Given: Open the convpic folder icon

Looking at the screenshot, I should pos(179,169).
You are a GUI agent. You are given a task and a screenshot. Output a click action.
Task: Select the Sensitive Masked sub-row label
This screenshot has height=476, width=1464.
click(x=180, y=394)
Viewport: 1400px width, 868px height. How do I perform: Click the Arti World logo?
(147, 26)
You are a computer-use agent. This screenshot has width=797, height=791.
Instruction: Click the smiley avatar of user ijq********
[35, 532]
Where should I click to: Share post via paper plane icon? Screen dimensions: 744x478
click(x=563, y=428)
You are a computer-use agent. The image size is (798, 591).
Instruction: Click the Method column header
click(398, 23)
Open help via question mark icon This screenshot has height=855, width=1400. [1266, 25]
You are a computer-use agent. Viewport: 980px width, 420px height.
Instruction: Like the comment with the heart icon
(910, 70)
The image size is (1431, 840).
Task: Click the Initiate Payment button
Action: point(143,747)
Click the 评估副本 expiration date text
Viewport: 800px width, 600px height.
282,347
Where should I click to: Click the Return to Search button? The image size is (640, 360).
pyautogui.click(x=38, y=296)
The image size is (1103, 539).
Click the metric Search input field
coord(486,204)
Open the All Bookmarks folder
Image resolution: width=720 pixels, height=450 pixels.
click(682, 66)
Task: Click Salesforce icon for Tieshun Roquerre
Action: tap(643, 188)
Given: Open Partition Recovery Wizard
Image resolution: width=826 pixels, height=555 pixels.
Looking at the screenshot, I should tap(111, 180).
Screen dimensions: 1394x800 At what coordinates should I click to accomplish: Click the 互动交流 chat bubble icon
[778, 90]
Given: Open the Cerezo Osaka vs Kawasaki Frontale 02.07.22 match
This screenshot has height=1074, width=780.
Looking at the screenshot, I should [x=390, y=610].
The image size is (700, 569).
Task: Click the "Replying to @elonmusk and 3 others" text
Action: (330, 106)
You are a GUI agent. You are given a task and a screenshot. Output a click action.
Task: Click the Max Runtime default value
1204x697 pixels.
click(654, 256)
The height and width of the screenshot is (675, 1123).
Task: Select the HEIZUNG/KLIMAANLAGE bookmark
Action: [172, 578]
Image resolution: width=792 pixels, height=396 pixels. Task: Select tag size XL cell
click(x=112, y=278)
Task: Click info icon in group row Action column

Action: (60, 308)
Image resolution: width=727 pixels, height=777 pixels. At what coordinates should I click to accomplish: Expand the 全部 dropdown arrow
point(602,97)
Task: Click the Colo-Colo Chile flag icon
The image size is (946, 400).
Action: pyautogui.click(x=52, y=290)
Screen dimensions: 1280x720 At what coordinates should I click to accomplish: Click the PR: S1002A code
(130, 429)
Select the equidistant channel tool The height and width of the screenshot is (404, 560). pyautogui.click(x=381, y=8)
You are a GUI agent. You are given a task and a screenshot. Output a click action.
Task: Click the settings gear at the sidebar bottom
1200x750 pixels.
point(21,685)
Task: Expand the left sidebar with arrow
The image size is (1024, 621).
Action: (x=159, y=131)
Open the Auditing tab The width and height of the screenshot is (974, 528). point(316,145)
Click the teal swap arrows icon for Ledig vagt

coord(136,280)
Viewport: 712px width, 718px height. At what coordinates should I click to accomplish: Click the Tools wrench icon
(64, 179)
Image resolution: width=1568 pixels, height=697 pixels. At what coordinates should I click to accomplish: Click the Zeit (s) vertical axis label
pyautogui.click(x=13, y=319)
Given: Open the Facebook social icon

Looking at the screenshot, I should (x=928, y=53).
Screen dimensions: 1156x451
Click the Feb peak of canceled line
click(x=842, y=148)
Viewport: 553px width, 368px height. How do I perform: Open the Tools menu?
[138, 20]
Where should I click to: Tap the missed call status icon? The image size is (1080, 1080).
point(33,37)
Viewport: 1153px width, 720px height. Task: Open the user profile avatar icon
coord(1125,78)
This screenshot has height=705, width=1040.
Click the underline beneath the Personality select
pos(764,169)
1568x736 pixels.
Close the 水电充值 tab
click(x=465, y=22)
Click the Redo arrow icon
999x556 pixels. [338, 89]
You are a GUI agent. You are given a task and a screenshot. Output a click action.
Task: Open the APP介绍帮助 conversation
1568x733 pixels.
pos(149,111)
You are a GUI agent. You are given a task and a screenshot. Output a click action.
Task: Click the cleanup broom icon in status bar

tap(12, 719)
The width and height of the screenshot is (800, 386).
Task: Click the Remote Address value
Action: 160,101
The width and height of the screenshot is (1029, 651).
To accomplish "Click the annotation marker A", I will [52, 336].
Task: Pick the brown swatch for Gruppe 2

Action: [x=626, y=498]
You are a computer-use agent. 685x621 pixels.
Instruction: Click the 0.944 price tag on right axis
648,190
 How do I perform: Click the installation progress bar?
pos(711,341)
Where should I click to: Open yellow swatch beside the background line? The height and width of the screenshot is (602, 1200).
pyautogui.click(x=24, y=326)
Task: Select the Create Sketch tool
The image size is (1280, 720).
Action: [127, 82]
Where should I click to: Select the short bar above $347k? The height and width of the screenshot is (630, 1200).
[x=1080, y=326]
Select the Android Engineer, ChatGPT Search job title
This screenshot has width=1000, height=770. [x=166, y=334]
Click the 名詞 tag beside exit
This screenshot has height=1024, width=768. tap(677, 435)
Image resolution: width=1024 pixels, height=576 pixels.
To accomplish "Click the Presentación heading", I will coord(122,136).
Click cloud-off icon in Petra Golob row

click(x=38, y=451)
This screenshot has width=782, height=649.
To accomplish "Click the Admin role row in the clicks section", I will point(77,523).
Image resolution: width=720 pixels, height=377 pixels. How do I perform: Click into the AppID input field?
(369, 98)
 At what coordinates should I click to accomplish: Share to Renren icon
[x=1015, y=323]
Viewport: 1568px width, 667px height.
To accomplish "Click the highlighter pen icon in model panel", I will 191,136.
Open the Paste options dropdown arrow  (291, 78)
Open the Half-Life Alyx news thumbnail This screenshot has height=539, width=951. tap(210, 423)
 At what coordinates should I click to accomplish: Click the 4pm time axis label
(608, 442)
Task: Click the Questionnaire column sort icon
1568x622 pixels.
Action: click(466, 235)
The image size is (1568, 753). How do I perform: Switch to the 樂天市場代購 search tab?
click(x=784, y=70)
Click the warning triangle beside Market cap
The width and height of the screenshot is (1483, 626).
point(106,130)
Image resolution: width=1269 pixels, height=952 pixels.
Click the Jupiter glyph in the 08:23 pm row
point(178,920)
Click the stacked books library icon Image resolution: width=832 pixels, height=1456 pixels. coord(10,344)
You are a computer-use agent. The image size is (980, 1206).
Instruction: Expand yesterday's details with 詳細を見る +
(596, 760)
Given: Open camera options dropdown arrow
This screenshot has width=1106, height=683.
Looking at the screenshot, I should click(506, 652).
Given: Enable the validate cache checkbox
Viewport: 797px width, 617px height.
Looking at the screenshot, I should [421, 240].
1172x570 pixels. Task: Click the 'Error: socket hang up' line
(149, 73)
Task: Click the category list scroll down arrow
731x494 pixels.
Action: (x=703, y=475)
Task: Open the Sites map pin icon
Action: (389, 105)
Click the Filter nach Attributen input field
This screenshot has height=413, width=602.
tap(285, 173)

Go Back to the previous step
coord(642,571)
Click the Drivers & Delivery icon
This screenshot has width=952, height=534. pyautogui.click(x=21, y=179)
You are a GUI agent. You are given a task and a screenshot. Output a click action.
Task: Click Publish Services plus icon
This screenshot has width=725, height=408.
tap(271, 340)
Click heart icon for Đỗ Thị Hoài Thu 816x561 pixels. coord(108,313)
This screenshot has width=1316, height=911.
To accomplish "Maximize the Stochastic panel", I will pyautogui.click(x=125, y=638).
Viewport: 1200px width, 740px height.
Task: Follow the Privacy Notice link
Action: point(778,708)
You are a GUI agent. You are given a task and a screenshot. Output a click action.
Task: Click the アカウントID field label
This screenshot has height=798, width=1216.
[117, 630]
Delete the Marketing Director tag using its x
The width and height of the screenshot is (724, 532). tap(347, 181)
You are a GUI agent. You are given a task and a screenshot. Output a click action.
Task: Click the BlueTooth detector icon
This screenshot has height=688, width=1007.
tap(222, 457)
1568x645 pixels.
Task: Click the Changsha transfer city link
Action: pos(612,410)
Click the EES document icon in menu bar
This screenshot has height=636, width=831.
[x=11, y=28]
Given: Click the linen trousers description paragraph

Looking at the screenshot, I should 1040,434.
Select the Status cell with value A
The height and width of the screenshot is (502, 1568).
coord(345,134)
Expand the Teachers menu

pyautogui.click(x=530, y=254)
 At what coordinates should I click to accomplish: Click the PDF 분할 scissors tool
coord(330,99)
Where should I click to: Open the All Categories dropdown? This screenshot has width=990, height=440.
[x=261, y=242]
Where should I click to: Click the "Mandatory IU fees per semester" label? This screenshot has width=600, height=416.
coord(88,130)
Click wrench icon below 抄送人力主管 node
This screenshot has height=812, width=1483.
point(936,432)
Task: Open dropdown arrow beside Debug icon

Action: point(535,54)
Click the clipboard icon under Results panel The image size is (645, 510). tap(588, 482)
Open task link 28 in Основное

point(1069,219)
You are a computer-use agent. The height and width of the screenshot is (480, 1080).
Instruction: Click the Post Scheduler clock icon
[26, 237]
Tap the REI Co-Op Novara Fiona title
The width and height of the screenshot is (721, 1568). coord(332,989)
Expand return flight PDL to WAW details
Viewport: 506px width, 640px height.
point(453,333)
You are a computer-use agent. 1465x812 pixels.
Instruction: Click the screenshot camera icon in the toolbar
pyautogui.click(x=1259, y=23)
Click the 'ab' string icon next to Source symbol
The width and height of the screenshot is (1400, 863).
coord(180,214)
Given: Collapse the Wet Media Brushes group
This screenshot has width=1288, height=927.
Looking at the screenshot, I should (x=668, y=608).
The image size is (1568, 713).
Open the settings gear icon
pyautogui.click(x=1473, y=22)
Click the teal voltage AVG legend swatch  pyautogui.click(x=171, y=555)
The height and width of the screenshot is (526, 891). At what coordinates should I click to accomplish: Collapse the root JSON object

****************

■ **Action item**: Repeat exactly, please, each line from the beginning of the data through the line with "Task: Click the Max Runtime default value" in it, and only those lines.

■ **Exercise solution**:
Given: Open the convpic folder icon

Looking at the screenshot, I should pos(179,169).
You are a GUI agent. You are given a task and a screenshot. Output a click action.
Task: Select the Sensitive Masked sub-row label
This screenshot has height=476, width=1464.
click(x=180, y=394)
Viewport: 1400px width, 868px height. How do I perform: Click the Arti World logo?
(147, 26)
You are a computer-use agent. This screenshot has width=797, height=791.
Instruction: Click the smiley avatar of user ijq********
[35, 532]
Where should I click to: Share post via paper plane icon? Screen dimensions: 744x478
click(x=563, y=428)
You are a computer-use agent. The image size is (798, 591).
Instruction: Click the Method column header
click(398, 23)
Open help via question mark icon This screenshot has height=855, width=1400. [1266, 25]
You are a computer-use agent. Viewport: 980px width, 420px height.
Instruction: Like the comment with the heart icon
(910, 70)
The image size is (1431, 840).
Task: Click the Initiate Payment button
Action: point(143,747)
Click the 评估副本 expiration date text
Viewport: 800px width, 600px height.
282,347
Where should I click to: Click the Return to Search button? The image size is (640, 360).
pyautogui.click(x=38, y=296)
The image size is (1103, 539).
Click the metric Search input field
coord(486,204)
Open the All Bookmarks folder
Image resolution: width=720 pixels, height=450 pixels.
click(682, 66)
Task: Click Salesforce icon for Tieshun Roquerre
Action: tap(643, 188)
Given: Open Partition Recovery Wizard
Image resolution: width=826 pixels, height=555 pixels.
Looking at the screenshot, I should tap(111, 180).
Screen dimensions: 1394x800 At what coordinates should I click to accomplish: Click the 互动交流 chat bubble icon
[778, 90]
Given: Open the Cerezo Osaka vs Kawasaki Frontale 02.07.22 match
This screenshot has height=1074, width=780.
Looking at the screenshot, I should [x=390, y=610].
The image size is (700, 569).
Task: Click the "Replying to @elonmusk and 3 others" text
Action: (330, 106)
You are a GUI agent. You are given a task and a screenshot. Output a click action.
Task: Click the Max Runtime default value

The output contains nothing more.